---- DATI GREZZI

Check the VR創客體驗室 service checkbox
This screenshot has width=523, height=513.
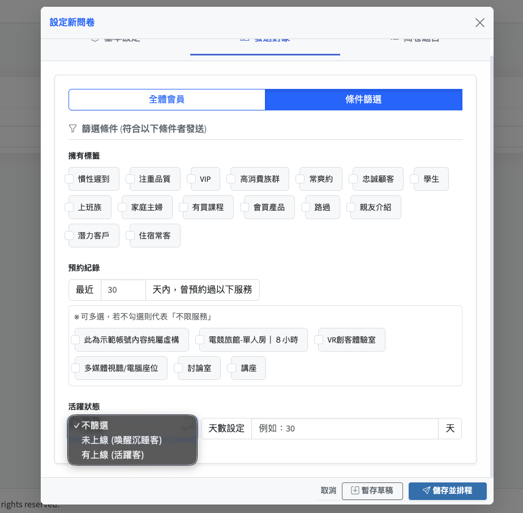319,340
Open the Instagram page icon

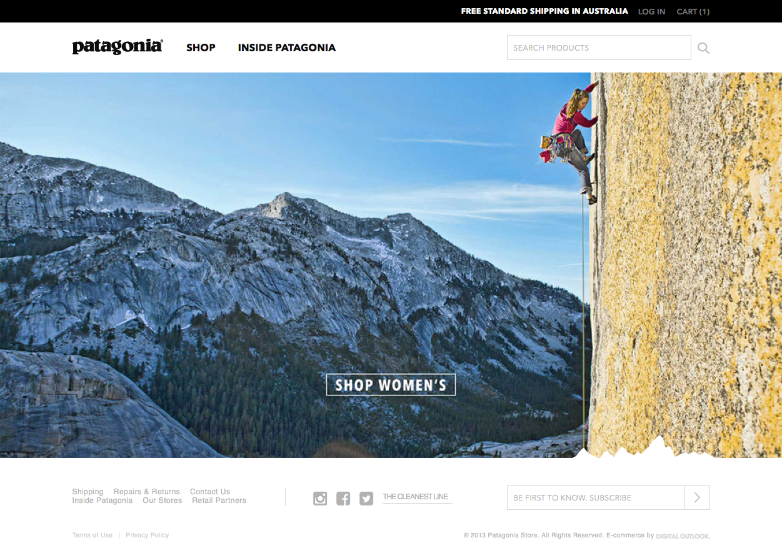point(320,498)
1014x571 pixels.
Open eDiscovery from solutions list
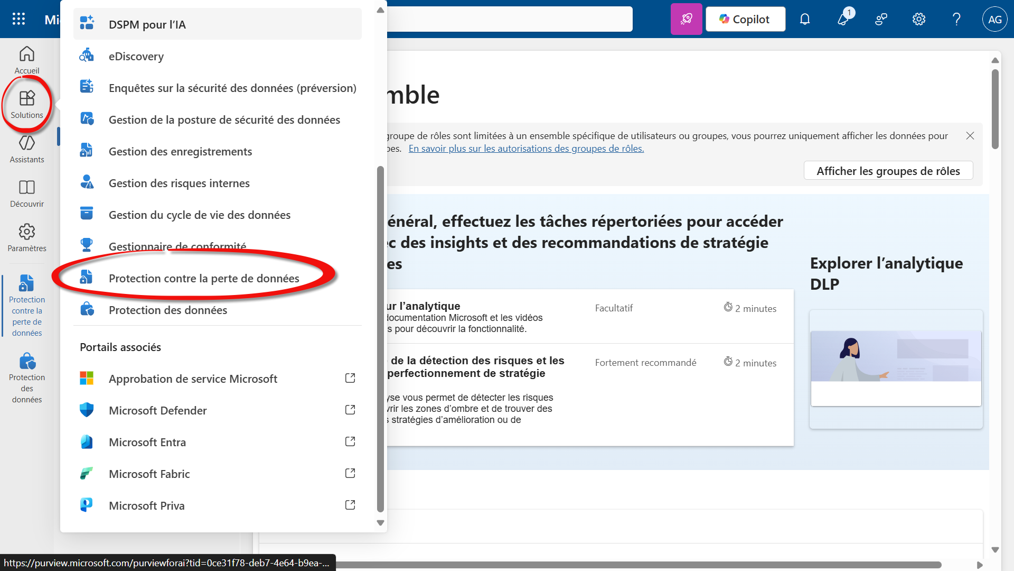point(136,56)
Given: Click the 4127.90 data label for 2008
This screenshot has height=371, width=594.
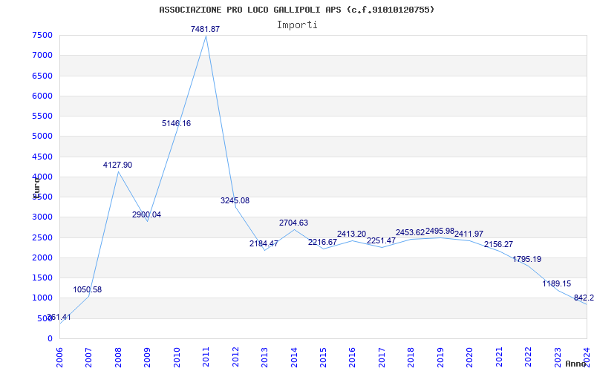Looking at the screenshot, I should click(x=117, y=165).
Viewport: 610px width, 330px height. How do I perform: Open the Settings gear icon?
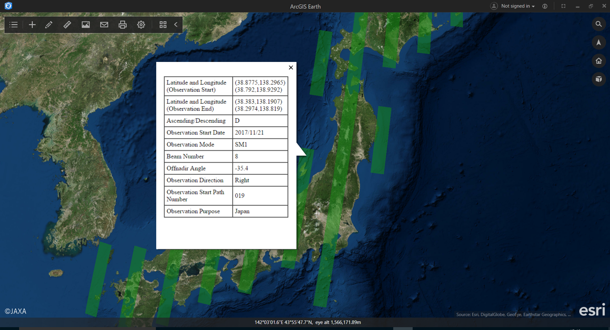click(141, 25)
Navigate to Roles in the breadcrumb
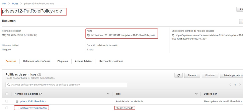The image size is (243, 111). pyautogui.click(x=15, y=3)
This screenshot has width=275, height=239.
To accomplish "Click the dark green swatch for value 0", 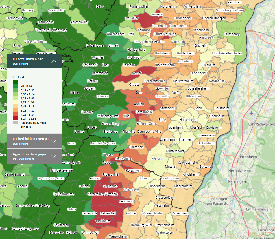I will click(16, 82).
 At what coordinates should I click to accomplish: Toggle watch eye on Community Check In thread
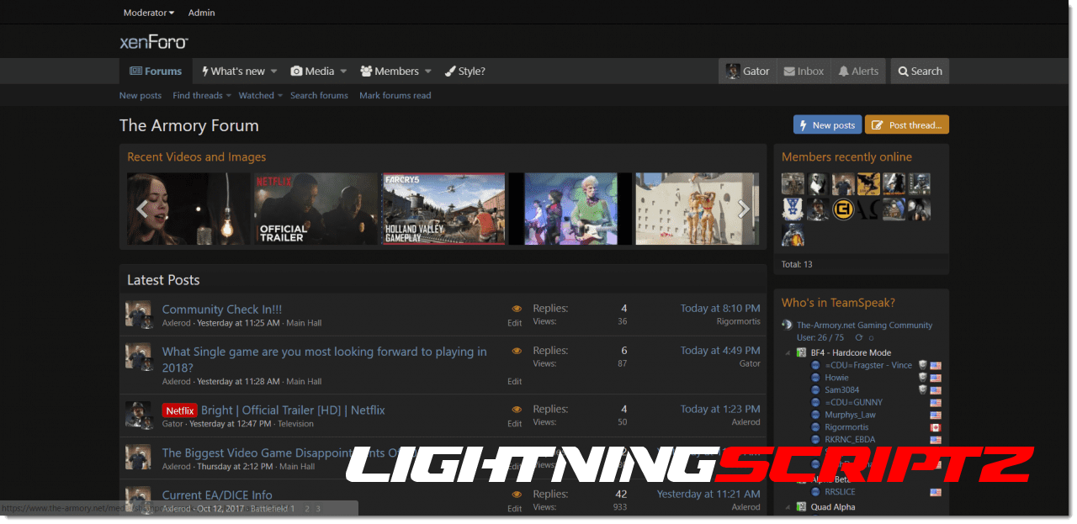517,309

--------
---- DATI GREZZI

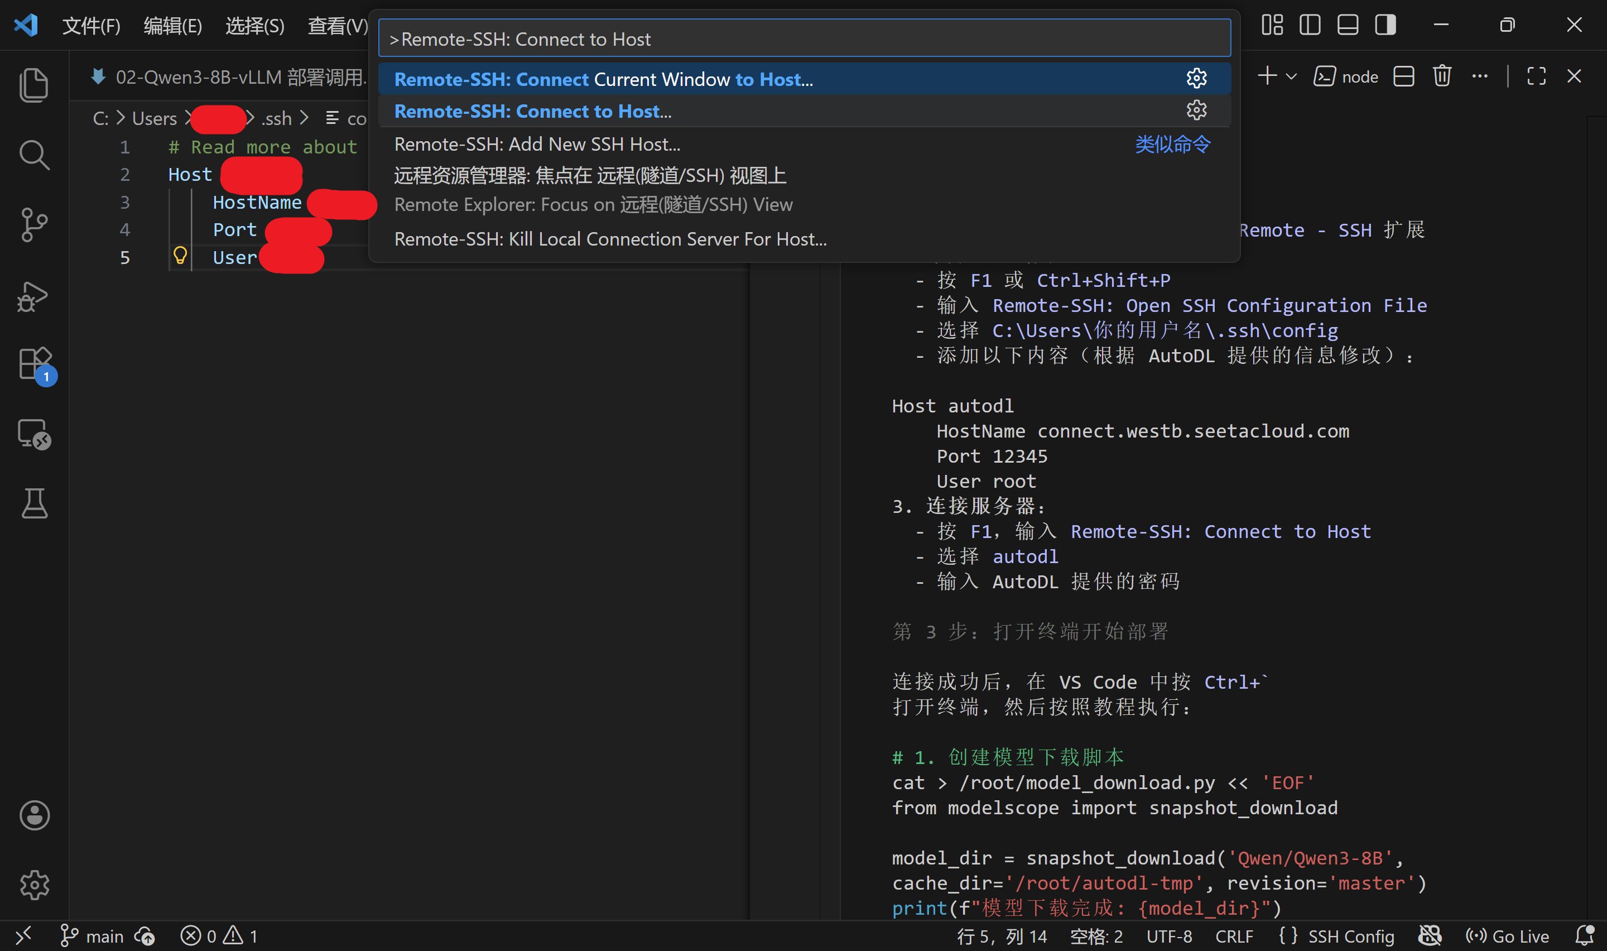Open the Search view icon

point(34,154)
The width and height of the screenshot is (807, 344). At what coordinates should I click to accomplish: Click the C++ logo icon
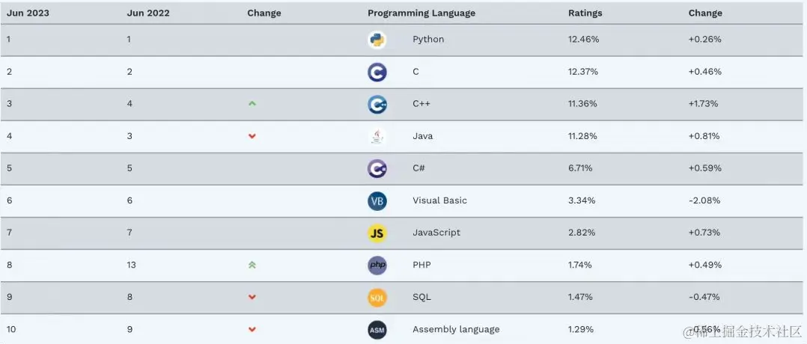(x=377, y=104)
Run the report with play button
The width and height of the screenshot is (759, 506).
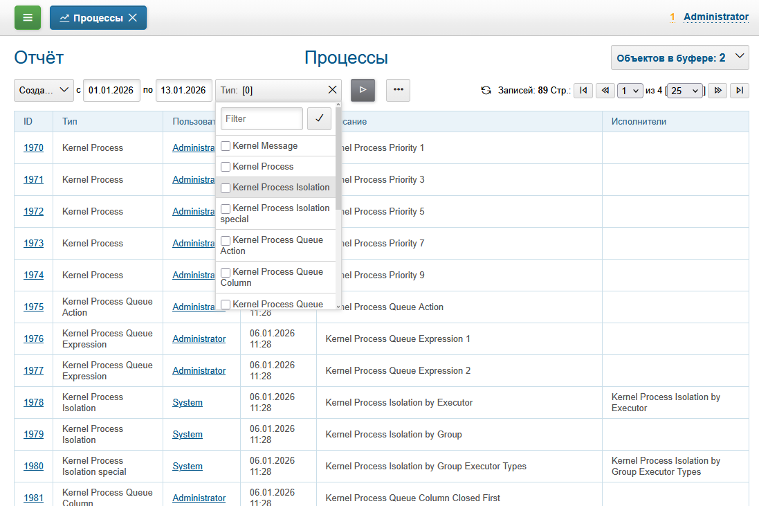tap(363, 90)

--------
---- DATI GREZZI

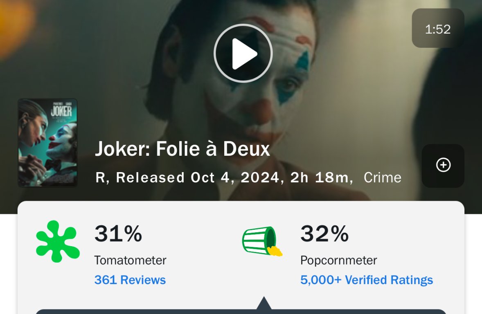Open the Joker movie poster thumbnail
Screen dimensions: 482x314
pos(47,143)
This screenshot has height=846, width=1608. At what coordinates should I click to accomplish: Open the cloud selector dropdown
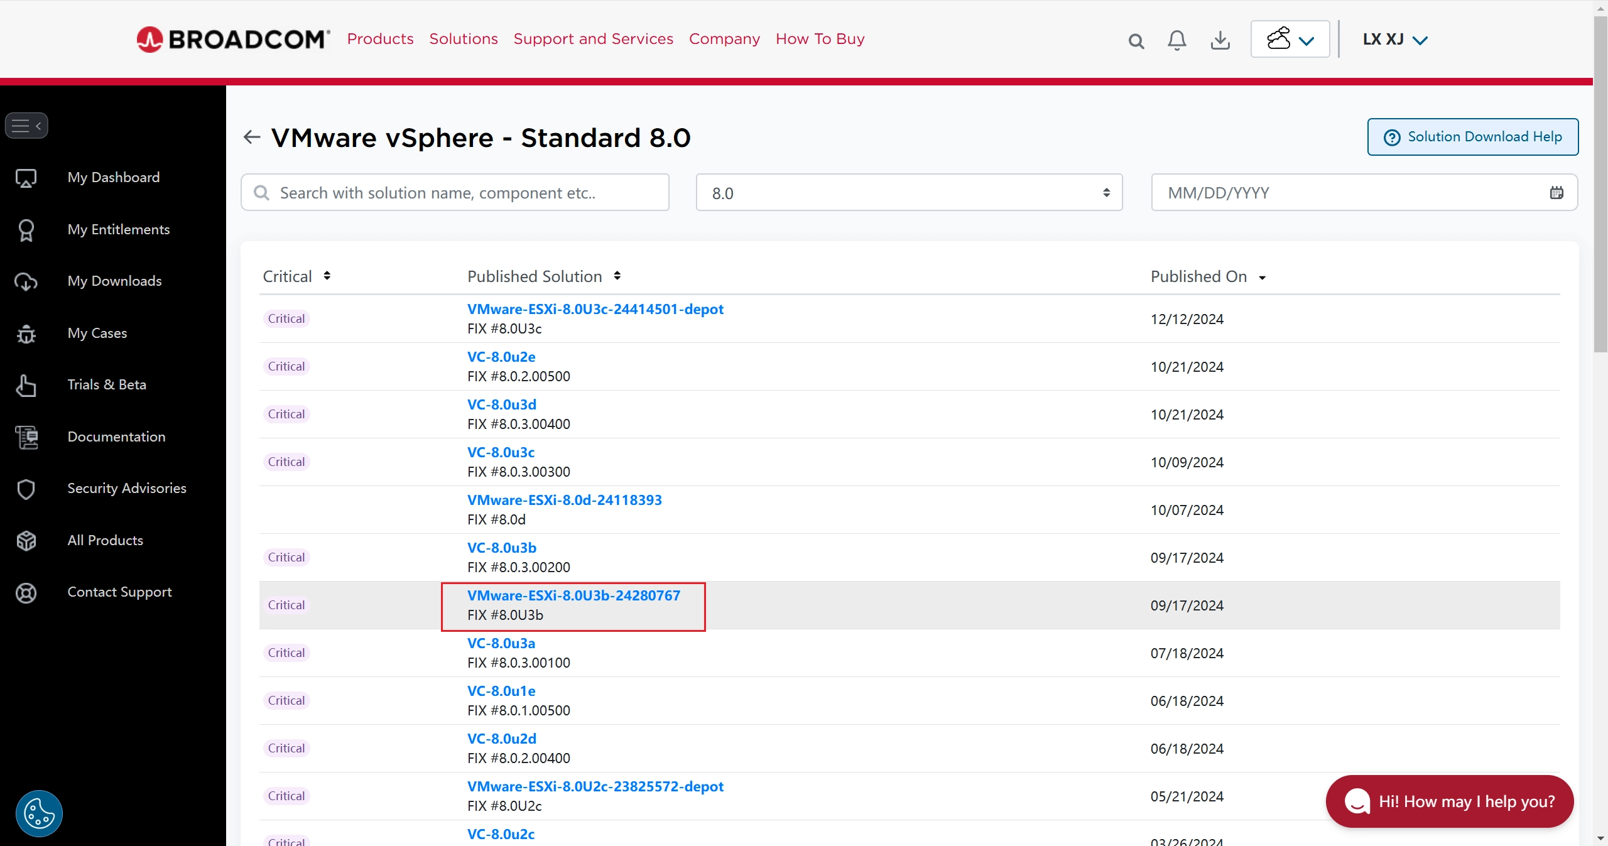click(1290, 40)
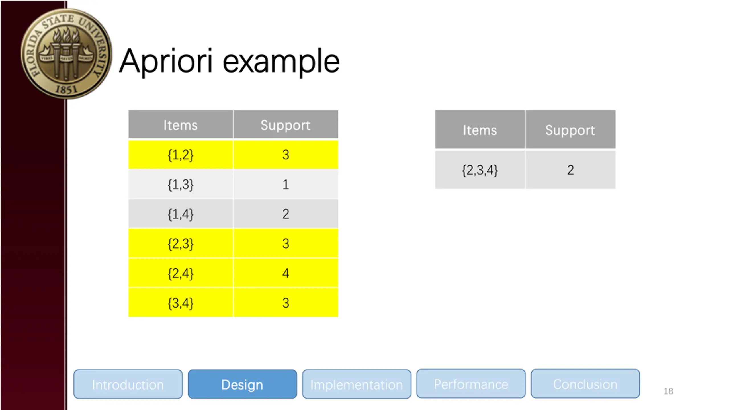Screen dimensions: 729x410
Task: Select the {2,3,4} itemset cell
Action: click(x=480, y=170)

--------

### OBIETTIVO:
Ricopia tali e quali le righe dei dati a partire da quella che contiene "This screenshot has height=846, width=1608." e terminando con quella che contiene "Action: click(x=480, y=170)", entrambe incluse. Nella risposta ometti le immagini.

### RISPOSTA FINALE:
This screenshot has height=846, width=1608. At what coordinates should I click to accomplish: Open the cloud selector dropdown
click(1290, 40)
Screen dimensions: 729x410
Task: Select the {2,3,4} itemset cell
Action: click(x=480, y=170)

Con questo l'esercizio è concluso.